While he clings to Resolution 242 to substantiate his claim that the land upon which Israeli settlements sit is “Palestinian territory,” the resolution does no such thing. The resolution famously calls for Israeli withdrawal “from territories occupied in the recent conflict,” and not “the territories,” because the drafters did not expect Israel to withdraw from all of the territories because they did not consider those lines to be defensible. As Lord Caradon, chief architect of the resolution, said:

It would have been wrong to demand that Israel return to its positions of June 4, 1967, because those positions were undesirable and artificial. After all, they were just the places where the soldiers of each side happened to be on the day the fighting stopped in 1948. They were just armistice lines. That’s why we didn’t demand that the Israelis return to them.

President Carter previously misrepresented the facts concerning U.N. Resolution 242, as well as other aspects of the Palestinian-Israeli conflict, in The International Herald Tribune, the predecessor to The International New York Times, and in his error-ridden book Palestine, Peace Not Apartheid.

Who is Imposing a One-State Reality?

Ignoring Palestinian responsibility and rejectionism, Carter charges that Israel is imposing a one-state reality on itself and the Palestinian people. The Palestinian leadership, first President Arafat and then President Mahmoud Abbas, has rejected every proposal to resolve the conflict and set borders, from Camp David, to the Taba talks and later the Olmert proposal. Though Carter quoted from President Obama’s May 2011 statement about the conflict, he skipped over this segment of the outgoing President’s remarks:

For the Palestinians, efforts to delegitimize Israel will end in failure. Symbolic actions to isolate Israel at the United Nations in September won’t create an independent state. Palestinian leaders will not achieve peace or prosperity if Hamas insists on a path of terror and rejection. And Palestinians will never realize their independence by denying the right of Israel to exist. . . .
What America and the international community can do is to state frankly what everyone knows — a lasting peace will involve two states for two peoples: Israel as a Jewish state and the homeland for the Jewish people, and the state of Palestine as the homeland for the Palestinian people, each state enjoying self-determination, mutual recognition, and peace.

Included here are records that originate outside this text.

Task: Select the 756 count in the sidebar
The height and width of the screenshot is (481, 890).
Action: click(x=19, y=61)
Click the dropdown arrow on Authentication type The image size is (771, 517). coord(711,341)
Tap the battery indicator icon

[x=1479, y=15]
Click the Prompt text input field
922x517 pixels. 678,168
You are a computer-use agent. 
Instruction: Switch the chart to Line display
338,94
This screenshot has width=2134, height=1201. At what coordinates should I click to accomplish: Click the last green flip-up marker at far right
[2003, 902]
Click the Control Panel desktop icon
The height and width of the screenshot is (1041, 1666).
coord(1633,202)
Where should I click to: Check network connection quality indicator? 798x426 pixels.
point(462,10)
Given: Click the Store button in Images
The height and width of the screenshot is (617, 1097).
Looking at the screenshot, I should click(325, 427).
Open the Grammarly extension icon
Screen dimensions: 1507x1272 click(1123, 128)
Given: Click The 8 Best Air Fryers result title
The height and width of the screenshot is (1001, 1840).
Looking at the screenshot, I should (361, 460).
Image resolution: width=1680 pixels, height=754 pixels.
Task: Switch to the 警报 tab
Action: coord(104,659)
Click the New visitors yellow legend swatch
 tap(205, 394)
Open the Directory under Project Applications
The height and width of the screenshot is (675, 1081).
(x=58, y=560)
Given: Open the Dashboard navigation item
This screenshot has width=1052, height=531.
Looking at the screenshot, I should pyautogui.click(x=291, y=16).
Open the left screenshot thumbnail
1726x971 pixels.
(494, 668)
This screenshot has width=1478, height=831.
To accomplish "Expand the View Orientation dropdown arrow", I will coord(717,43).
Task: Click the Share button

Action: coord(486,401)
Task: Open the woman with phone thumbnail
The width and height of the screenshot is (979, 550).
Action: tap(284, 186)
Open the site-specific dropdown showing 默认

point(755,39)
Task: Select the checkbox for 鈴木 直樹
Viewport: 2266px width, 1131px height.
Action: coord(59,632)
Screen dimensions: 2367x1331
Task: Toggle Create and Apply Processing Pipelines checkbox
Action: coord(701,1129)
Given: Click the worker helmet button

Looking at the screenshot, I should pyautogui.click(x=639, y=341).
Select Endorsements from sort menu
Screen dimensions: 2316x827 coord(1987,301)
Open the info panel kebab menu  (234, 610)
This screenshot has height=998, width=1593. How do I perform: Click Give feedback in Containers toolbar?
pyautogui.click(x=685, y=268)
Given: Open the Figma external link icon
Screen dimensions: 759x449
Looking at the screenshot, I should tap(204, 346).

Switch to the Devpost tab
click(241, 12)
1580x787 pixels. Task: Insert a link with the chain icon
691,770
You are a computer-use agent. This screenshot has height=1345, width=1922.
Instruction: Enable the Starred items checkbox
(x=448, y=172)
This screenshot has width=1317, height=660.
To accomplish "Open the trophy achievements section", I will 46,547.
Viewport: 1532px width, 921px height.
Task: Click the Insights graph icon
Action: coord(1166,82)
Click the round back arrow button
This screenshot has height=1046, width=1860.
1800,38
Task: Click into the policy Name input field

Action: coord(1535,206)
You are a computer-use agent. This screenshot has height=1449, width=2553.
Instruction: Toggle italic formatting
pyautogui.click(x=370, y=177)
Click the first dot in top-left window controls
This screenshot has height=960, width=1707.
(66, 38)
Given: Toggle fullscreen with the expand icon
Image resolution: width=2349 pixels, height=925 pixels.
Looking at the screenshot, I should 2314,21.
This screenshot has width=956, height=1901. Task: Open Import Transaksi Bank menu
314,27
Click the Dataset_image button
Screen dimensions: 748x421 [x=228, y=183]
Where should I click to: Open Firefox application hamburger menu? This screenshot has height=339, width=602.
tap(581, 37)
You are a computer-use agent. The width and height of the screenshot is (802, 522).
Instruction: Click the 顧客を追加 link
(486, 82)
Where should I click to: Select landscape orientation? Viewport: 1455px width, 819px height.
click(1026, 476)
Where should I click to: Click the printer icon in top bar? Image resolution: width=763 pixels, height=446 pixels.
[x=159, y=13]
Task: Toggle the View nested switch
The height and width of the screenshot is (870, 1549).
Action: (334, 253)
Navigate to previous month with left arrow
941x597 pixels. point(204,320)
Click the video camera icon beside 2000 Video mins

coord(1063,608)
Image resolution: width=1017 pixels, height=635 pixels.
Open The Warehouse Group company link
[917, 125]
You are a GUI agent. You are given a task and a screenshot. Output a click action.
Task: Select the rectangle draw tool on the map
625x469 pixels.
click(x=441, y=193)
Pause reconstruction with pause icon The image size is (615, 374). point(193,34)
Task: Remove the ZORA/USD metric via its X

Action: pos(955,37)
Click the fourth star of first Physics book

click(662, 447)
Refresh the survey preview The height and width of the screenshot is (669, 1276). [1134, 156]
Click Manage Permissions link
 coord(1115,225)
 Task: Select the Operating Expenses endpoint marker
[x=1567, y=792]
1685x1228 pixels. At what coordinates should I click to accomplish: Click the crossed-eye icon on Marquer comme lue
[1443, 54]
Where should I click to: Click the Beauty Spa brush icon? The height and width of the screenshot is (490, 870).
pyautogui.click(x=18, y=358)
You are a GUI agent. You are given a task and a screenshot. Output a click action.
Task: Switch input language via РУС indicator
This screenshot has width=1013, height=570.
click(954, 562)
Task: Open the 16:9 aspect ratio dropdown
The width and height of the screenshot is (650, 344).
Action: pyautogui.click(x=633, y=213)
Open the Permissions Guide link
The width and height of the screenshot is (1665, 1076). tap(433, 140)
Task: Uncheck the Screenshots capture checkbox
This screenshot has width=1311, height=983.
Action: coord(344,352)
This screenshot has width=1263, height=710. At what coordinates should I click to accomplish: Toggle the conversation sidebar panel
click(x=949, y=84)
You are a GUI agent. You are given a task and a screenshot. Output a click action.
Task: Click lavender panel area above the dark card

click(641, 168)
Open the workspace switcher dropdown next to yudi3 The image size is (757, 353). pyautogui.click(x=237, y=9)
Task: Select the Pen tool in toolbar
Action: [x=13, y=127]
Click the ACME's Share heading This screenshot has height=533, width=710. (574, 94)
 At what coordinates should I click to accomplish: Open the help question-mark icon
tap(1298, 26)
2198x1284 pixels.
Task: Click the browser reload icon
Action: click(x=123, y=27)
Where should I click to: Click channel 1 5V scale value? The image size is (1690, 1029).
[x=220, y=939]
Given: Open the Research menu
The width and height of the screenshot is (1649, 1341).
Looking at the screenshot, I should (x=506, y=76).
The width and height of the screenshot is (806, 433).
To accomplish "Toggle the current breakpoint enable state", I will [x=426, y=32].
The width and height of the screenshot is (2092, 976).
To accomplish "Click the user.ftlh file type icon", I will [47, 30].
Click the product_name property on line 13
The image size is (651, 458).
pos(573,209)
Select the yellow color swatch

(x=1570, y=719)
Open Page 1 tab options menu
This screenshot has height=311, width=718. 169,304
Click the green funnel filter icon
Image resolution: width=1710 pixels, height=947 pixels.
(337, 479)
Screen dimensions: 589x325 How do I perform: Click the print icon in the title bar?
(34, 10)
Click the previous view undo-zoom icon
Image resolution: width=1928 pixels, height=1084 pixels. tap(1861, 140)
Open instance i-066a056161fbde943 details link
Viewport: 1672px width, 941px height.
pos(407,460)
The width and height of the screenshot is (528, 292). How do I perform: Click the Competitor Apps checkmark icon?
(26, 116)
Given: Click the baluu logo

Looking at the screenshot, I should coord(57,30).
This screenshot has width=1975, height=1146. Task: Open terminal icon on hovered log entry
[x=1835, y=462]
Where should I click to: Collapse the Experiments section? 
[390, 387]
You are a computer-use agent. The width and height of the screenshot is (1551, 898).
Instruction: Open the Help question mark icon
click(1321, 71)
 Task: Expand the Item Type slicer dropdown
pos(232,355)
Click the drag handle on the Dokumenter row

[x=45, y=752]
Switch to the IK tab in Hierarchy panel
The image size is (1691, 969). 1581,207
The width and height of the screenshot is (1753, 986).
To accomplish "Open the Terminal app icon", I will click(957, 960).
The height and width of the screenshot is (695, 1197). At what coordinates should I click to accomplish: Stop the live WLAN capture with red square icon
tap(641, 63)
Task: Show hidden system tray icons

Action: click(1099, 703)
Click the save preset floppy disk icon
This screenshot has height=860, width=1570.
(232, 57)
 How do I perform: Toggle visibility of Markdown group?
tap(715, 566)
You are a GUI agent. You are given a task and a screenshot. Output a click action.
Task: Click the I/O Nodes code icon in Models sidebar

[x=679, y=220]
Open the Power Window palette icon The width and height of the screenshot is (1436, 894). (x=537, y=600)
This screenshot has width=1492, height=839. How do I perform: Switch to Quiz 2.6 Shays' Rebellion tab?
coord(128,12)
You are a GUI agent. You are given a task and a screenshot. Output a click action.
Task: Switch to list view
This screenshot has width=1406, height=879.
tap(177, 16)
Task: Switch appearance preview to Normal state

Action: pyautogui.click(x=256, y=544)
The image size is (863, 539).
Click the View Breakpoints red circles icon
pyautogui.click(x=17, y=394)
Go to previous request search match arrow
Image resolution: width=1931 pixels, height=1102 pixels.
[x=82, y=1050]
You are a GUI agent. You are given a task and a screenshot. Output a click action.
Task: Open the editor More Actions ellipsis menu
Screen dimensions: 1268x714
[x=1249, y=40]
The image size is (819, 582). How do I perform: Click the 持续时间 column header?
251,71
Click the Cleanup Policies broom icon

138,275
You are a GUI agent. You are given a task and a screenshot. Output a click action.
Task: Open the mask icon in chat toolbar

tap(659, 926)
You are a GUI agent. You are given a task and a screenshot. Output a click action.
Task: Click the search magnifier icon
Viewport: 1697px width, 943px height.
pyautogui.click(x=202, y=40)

Critics of an externally imposed peace process argue that it is doomed to failure particular because of the false assumptions upon which it rests, foremost among which is blaming the lack of peace entirely on Israel while ignoring Palestinian responsibility. Dr. Eran Lerman of the Begin-Sadat Centre for Strategic Studies points out that:

By advocating coercive pressure on Israel, the would-be “peacemakers” make peace impossible. For any Palestinian leader (particularly a weak and hesitant one), an imposed solution is a painless alternative to the difficult business of negotiating a compromise. Even the hint of such a possibility is enough to persuade Palestinian policymakers that it is better to cast their hopes on international intervention than accept a negotiated outcome.

Source: Camera

{Matzav.com}


9 COMMENTS

  1. While I disagree with the Obama administration’s treatment of Israel, I am hesitant to call President Obama anti-Israel and he is no anti-Semite. On the other hand, ex-President Carter is clearly an Israel-hater and his outrageous statements, including his claim thet Israel is an “Apartheid state” and his (since retracted) support of civilian-targeting terrorism against Jews is absolutely anti-Semitism and should be identified and condemned as such.